[Data provided Boundary: Start]
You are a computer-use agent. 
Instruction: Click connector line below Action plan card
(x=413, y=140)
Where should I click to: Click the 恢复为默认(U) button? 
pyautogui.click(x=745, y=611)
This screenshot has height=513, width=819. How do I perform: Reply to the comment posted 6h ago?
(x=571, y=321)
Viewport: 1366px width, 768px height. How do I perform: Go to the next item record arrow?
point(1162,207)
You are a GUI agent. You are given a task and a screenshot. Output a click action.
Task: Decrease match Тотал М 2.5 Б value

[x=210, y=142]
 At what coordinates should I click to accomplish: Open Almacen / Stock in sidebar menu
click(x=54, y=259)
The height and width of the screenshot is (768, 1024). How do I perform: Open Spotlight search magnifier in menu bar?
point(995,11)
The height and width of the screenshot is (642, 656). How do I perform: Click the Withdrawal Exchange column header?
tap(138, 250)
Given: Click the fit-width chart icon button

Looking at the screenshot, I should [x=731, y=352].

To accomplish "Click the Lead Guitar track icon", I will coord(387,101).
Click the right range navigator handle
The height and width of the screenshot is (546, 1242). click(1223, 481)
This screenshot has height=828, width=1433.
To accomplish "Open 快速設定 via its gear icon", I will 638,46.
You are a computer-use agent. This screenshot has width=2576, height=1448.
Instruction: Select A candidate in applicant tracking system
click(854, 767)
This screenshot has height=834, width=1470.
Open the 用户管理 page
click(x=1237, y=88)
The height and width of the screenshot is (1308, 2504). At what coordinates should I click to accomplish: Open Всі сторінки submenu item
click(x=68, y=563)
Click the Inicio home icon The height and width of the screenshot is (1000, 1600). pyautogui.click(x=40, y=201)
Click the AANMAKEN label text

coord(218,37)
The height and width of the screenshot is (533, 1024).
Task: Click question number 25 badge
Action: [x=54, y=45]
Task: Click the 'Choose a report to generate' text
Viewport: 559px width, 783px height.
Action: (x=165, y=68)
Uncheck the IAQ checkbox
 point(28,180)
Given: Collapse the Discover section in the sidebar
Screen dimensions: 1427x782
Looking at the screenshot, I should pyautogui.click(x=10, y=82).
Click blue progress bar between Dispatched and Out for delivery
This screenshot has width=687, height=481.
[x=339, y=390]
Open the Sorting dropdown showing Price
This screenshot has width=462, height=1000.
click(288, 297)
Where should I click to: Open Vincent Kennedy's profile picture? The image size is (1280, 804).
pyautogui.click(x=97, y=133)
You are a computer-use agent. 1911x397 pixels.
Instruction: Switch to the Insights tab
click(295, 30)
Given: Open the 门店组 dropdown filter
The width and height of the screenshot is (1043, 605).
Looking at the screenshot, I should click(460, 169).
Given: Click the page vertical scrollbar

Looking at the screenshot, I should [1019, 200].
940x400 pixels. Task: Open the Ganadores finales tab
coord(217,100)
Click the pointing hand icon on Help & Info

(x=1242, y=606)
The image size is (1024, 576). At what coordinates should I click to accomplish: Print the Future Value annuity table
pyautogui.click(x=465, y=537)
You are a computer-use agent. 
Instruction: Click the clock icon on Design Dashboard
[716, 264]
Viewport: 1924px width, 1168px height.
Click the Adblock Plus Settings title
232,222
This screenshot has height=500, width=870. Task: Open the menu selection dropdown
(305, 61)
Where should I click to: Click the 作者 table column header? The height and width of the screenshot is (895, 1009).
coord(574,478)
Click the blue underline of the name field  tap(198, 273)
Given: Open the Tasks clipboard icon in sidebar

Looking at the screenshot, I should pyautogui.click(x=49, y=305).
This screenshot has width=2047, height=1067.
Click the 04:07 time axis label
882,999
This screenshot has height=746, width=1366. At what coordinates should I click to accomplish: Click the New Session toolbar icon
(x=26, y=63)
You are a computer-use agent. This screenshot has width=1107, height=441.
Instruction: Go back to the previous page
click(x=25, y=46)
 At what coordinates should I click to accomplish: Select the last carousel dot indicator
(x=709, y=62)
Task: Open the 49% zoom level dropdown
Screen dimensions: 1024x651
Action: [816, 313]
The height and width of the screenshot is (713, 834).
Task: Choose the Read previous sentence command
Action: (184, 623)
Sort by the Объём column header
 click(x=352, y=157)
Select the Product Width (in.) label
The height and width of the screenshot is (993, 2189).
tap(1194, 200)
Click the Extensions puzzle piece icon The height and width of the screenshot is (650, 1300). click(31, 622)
[Data provided Boundary: End]
Aim of the task
Give back, word for word, only the lines from the one containing "Select the Product Width (in.) label" through the closing line of the entries.

Completed task
Select the Product Width (in.) label
The height and width of the screenshot is (993, 2189).
tap(1194, 200)
Click the Extensions puzzle piece icon The height and width of the screenshot is (650, 1300). click(31, 622)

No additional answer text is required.